As a medical doctor, I was pleased that the No Surprises Act established an independent dispute resolution (IDR) process which encourages resolution between insurance companies and healthcare providers when billing disputes arise. Instead of a patient getting stuck with a bill when a doctor and an insurance company disagree, IDR puts the parties in front of an arbitrator. Both sides get to make their case and the patient is left out of the process. It’s a solution that has worked very well in New York and Texas which have both successfully implemented it.
But not everyone was satisfied.
The health insurance industry spent 2020 waging a lobbying effort against IDR in order to protect their turf. Insurers favored a system where they could set reimbursement rates for out-of-network medical services based on the median of their in-network charges. This would let them drive down reimbursements for in-network providers by forcing them to renegotiate their network agreements. Hospitals and doctors’ offices would be collateral damage, driven out of business – especially in rural or remote areas.

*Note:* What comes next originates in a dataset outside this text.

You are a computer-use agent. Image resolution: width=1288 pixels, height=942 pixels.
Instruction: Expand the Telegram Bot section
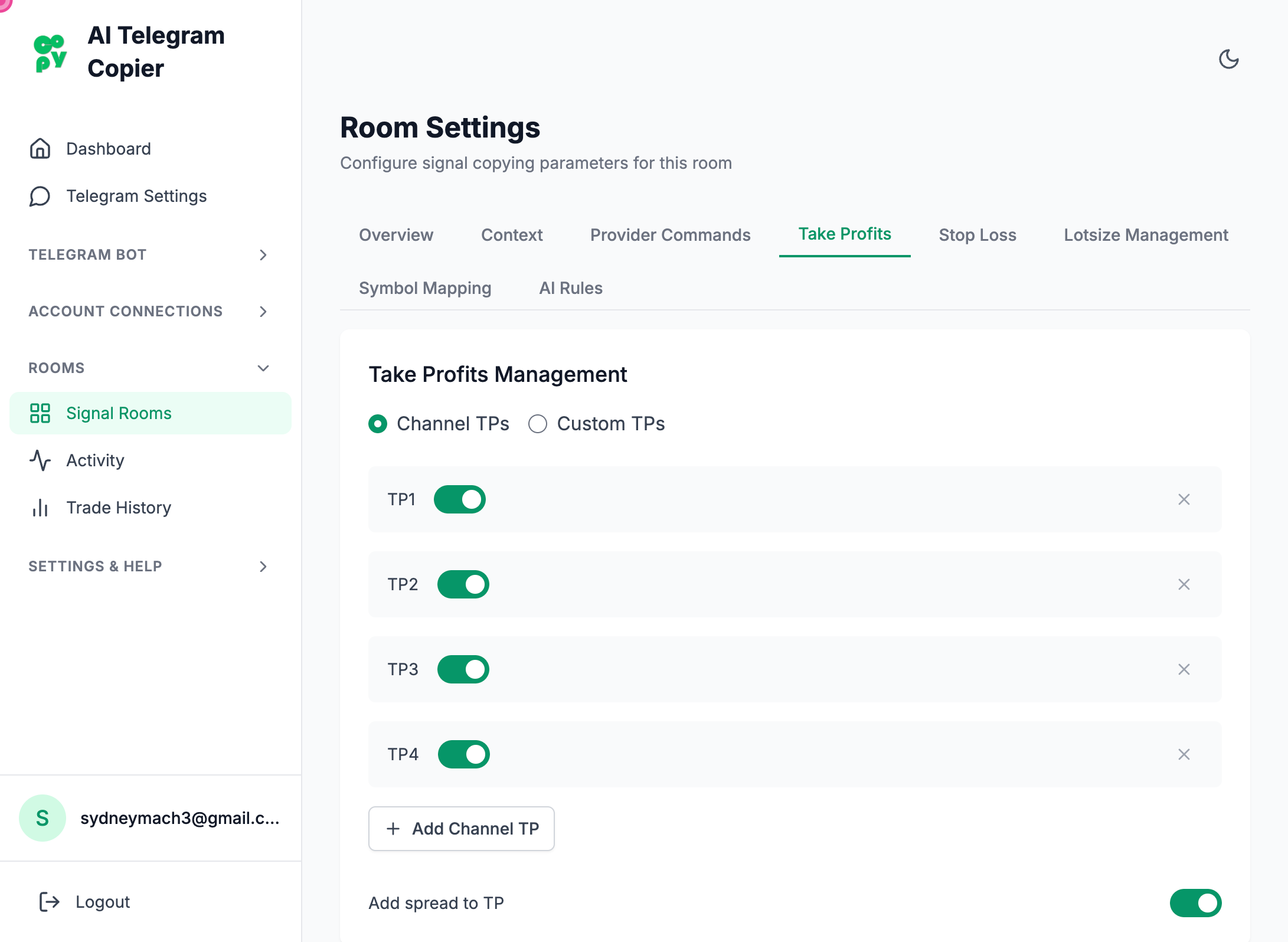263,255
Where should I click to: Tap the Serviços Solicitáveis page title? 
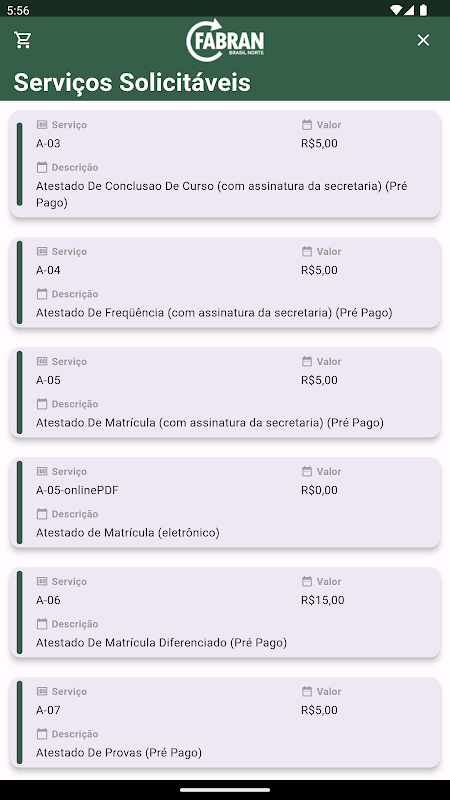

The insurance companies lost their battle in Congress. But now they are attempting an end-run around the legislative process by trying to influence President Joe Biden’s U.S. Department of Health and Human Services (HHS). Passing the No Surprises Act was the first step toward ending surprise medical billing. The next step involves establishing a set of rules to govern the implementation and enforcement of the law.
In other words, even though Congress expressly favored IDR as a solution to surprise medical bills, HHS will have leeway on how to set up critically important details and specifics that will govern how the process works. If the considerations built into the IDR process become distorted to favor insurance companies over doctors and health care providers, it will unravel Congress’ bipartisan effort to create a fair solution.
Worse, it would create a systemic disadvantage for doctors and hospitals at a time when health care providers are still recovering from the economic impact of the COVID-19 pandemic. While heroic frontline medical providers put their lives on the line to take care of the nation during an unprecedented public health emergency, the health care industry suffered drastic reductions in patient demand for more routine, non-emergency, and/or elective medical care.
America’s health care system will rebound economically as patient demand returns, but only if the system ensures that providers receive fair compensation for their efforts. That means that when implementing the No Surprises Act, HHS must conduct a full, thorough, and fair rulemaking process – one that takes to time to solicit the points of view of concerned stakeholders and includes a full 60-day comment period to ensure that frontline clinicians and patients have a chance to make their voices heard.
Soon, HHS will begin the rulemaking process for the No Surprises Act. HHS should adhere to the vision that Congress worked so hard to negotiate and pass– the most efficient and effective way to resolve surprise medical billing disputes is through an even-handed independent dispute resolution system. We cannot expect health care providers to return to full strength if HHS stacks the deck in favor of the insurance industry.
Dr. Miriam Ramirez is an MD based out of Orlando.